Vibrant and vigilantNepali press faces problems, but has evolved considerably over the years
On May 3, the International Federation of Journalists and the South Asia Media Solidarity Network marked World Press Freedom Day 2017 by releasing a report entitled “New Fronts, Brave Voices: Press Freedom in South Asia 2016-17”. In Kathmandu, the report was launched by the Federation of Nepali Journalists (FNJ), in association with Unesco.
The 15th edition of the annual report documents the press freedom situation, media rights issues and national and regional journalistic activities in South Asia between May 2016 and April 2017. It says that 19 journalists, bloggers and media workers were killed in the past year in South Asia, with Afghanistan leading the list with eight killings, followed by Pakistan (five), India (four) and Bangladesh (one). No media staff was killed in Nepal in the last year.
Of course this does not mean that all is well for Nepali media. The report states that impunity for crimes against journalists is still a big concern here and that our media continue to suffer from attacks, threats and harassment by both state and non-state parties. According to records from the FNJ Media Rights Monitoring Unit, there were 65 incidents of press freedom violations in Nepal in 2016.

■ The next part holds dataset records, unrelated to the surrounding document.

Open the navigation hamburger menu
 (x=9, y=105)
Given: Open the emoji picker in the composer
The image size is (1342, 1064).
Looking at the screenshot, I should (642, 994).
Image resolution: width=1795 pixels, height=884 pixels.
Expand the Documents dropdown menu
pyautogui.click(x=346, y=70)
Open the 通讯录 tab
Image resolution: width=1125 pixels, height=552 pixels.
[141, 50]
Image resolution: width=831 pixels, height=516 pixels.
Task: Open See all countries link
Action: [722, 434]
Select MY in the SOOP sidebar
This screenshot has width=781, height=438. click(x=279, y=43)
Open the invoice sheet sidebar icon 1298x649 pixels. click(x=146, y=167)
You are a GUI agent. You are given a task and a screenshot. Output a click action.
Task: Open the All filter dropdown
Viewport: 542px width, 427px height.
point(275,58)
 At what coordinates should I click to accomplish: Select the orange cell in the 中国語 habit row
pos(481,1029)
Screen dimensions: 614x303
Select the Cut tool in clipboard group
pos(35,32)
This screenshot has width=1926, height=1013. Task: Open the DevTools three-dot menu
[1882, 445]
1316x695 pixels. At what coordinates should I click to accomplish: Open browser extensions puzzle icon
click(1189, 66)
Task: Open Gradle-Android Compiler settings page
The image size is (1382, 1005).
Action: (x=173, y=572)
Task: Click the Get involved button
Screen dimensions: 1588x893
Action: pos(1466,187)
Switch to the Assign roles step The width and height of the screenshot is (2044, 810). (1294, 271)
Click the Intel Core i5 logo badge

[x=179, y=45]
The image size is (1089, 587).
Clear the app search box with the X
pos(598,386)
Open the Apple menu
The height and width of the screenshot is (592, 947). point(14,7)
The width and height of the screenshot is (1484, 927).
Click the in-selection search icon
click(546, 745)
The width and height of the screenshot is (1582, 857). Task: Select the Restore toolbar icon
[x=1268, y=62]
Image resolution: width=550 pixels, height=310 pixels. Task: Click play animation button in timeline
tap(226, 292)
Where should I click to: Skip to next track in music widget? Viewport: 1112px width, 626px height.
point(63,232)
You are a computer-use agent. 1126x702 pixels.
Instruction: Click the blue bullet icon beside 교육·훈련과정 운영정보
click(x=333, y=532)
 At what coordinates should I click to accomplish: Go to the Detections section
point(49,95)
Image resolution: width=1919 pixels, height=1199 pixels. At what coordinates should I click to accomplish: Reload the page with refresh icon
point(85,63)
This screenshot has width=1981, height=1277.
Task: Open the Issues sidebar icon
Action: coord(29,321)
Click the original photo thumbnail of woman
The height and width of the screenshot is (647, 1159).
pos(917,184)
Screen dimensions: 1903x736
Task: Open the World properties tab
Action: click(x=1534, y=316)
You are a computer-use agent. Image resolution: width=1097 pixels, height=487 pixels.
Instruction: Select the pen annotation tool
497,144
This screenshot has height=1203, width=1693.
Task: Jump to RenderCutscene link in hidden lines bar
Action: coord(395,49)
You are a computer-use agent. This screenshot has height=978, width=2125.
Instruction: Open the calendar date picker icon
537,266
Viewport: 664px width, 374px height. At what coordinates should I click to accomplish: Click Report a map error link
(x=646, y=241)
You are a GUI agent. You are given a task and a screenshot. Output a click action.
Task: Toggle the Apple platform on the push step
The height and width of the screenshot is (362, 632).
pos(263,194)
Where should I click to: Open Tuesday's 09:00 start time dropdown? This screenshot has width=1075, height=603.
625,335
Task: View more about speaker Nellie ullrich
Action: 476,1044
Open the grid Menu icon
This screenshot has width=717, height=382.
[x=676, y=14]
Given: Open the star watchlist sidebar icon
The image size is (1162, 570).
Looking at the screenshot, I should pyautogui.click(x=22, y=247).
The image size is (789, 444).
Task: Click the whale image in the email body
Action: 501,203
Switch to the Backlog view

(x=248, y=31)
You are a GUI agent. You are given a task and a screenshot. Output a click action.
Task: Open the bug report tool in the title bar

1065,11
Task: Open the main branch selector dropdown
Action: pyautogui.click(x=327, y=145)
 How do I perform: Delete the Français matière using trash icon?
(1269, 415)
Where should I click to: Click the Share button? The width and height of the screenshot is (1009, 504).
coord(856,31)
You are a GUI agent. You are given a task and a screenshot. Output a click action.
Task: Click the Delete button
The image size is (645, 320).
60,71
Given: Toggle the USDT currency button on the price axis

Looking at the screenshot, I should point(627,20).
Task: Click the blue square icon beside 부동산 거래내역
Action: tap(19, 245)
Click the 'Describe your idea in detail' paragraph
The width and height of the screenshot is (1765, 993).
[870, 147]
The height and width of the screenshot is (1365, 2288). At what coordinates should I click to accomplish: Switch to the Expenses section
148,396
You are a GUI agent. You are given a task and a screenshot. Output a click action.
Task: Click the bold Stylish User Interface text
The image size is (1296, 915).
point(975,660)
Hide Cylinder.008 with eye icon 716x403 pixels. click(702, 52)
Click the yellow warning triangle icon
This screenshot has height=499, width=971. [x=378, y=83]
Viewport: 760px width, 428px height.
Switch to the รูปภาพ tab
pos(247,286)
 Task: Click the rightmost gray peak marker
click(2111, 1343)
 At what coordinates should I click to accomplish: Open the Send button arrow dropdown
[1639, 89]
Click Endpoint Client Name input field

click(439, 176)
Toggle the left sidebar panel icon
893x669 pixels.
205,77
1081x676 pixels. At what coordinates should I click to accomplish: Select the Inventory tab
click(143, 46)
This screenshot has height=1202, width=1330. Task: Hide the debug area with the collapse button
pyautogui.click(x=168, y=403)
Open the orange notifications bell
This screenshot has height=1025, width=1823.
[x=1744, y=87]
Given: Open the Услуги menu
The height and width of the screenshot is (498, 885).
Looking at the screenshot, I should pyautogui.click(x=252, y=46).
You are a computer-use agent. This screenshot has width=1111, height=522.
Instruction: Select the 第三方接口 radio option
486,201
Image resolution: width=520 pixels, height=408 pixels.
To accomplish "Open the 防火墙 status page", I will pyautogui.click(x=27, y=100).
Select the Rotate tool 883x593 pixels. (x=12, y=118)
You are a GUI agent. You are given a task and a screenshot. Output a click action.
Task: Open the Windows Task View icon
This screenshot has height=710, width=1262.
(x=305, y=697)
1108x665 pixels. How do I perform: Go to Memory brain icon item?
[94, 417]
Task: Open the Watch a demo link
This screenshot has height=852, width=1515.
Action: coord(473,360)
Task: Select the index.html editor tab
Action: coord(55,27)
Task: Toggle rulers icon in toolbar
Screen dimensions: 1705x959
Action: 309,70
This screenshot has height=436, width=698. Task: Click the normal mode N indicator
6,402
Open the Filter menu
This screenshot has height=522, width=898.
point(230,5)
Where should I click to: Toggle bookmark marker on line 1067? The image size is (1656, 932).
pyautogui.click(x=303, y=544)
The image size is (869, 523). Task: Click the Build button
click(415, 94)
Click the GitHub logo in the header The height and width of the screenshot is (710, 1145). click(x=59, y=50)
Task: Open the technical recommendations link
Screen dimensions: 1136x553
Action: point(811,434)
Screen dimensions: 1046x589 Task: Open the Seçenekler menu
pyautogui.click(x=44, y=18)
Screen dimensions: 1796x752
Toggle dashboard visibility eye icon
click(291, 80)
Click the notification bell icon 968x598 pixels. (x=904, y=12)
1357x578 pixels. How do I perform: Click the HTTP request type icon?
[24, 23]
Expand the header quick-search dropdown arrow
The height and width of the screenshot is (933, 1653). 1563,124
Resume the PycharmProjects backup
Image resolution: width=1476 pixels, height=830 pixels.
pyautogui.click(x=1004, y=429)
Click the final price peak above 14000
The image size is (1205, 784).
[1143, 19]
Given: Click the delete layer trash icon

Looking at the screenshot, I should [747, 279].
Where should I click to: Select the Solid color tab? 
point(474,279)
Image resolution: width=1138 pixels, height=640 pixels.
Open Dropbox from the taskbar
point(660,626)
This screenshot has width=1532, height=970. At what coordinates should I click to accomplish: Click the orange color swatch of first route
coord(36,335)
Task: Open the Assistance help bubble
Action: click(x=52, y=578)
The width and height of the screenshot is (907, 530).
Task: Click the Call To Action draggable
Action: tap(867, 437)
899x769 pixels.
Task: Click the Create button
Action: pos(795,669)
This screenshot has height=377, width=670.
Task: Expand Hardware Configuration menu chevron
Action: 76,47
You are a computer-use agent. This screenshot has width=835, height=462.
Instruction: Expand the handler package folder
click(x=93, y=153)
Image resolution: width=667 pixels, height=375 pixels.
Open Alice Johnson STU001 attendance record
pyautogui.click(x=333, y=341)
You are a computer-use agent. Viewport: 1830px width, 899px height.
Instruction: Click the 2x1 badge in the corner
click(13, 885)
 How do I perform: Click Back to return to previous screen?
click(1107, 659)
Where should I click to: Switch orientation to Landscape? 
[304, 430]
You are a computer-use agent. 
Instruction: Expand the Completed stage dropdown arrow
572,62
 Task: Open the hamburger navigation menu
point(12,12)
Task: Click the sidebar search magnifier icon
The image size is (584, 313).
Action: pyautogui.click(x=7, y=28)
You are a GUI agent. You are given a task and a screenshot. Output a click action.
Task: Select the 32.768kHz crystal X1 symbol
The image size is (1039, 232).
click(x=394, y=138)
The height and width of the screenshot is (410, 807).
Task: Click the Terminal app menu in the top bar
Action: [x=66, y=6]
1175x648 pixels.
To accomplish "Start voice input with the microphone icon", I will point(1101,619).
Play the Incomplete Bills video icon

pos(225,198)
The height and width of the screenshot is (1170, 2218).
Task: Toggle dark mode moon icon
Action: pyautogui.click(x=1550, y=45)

Press freedom in Nepal does not have a long history. Private media houses came into being only after the restoration of democracy in 1990. The decade-long conflict between 1996 and 2006 made journalism risky, especially in rural areas, with journalists caught between the excesses of the state and the rebels. Despite setbacks, the Nepali media have evolved considerably in the last two and half decades and played an important role at crucial moments in the country’s history. For example, they were crucial in rallying people against king Gyanendra’s usurpation of power. In recent times, the Nepali media were key in making people aware of the abuse of authority by the chief of the Commission for the Investigation of Abuse of Authority, Lok Man Singh Karki, and in voicing opposition against the unjustified impeachment motion against Chief Justice Sushila Karki.
Unlike in authoritarian countries, the press in Nepal is lively and noisy. A vibrant and vigilant press is essential to any democracy and is a way to hold government accountable. The onus lies on all of us to enhance the vibrancy and independence of our press so as to help our democracy take firmer root.